**Requirements:**
Render the entries from the first line through the line containing "Action: [43, 229]" as a JSON list of strings, with one string per line and blank lines omitted.
═══ Stored data ═══
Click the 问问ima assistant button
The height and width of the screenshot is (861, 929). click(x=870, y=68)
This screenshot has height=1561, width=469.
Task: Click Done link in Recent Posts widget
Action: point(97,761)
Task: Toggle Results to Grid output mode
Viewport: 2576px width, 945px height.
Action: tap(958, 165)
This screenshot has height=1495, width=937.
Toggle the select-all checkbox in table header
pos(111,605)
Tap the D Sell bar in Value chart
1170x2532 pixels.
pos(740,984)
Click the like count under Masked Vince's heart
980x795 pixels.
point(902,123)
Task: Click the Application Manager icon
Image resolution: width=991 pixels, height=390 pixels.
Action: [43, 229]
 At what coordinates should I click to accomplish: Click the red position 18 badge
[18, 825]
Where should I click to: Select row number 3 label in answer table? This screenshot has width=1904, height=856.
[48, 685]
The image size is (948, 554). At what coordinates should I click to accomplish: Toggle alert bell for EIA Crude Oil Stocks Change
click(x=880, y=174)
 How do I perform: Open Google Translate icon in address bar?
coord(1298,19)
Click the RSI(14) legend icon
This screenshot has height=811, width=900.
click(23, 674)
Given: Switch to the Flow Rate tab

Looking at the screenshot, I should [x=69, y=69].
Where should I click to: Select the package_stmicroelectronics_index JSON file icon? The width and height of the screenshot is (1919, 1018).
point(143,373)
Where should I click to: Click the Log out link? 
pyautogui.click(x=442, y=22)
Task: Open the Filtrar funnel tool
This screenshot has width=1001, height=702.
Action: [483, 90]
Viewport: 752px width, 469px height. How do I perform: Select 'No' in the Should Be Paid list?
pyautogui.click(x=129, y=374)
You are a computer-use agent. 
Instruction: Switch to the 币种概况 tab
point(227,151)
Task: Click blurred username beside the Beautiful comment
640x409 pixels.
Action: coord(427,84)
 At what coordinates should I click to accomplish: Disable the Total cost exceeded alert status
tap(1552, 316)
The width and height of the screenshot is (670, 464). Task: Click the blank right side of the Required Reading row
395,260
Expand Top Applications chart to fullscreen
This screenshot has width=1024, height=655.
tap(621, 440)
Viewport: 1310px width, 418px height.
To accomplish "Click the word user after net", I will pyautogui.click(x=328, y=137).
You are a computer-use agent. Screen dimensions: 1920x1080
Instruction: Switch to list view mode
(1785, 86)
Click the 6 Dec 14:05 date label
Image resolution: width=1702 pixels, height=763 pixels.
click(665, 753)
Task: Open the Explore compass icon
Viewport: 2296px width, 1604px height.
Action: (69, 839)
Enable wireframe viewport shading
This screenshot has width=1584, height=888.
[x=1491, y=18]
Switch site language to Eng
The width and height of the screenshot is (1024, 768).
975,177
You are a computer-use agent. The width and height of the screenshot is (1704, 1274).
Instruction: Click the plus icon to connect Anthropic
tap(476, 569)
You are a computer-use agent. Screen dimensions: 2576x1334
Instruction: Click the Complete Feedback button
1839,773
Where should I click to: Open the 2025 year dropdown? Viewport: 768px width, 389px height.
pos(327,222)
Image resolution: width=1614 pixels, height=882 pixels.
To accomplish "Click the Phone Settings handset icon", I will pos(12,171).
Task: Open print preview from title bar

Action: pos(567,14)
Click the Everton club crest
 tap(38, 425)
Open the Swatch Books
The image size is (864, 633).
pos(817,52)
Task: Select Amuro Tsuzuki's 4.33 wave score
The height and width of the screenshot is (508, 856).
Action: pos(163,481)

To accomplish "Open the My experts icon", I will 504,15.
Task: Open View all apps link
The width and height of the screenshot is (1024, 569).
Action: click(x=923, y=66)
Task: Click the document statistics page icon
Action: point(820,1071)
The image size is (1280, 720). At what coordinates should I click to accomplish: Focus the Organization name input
═══
**Full answer:**
[
  "Click the 问问ima assistant button",
  "The height and width of the screenshot is (861, 929). click(x=870, y=68)",
  "This screenshot has height=1561, width=469.",
  "Task: Click Done link in Recent Posts widget",
  "Action: point(97,761)",
  "Task: Toggle Results to Grid output mode",
  "Viewport: 2576px width, 945px height.",
  "Action: tap(958, 165)",
  "This screenshot has height=1495, width=937.",
  "Toggle the select-all checkbox in table header",
  "pos(111,605)",
  "Tap the D Sell bar in Value chart",
  "1170x2532 pixels.",
  "pos(740,984)",
  "Click the like count under Masked Vince's heart",
  "980x795 pixels.",
  "point(902,123)",
  "Task: Click the Application Manager icon",
  "Image resolution: width=991 pixels, height=390 pixels.",
  "Action: [43, 229]"
]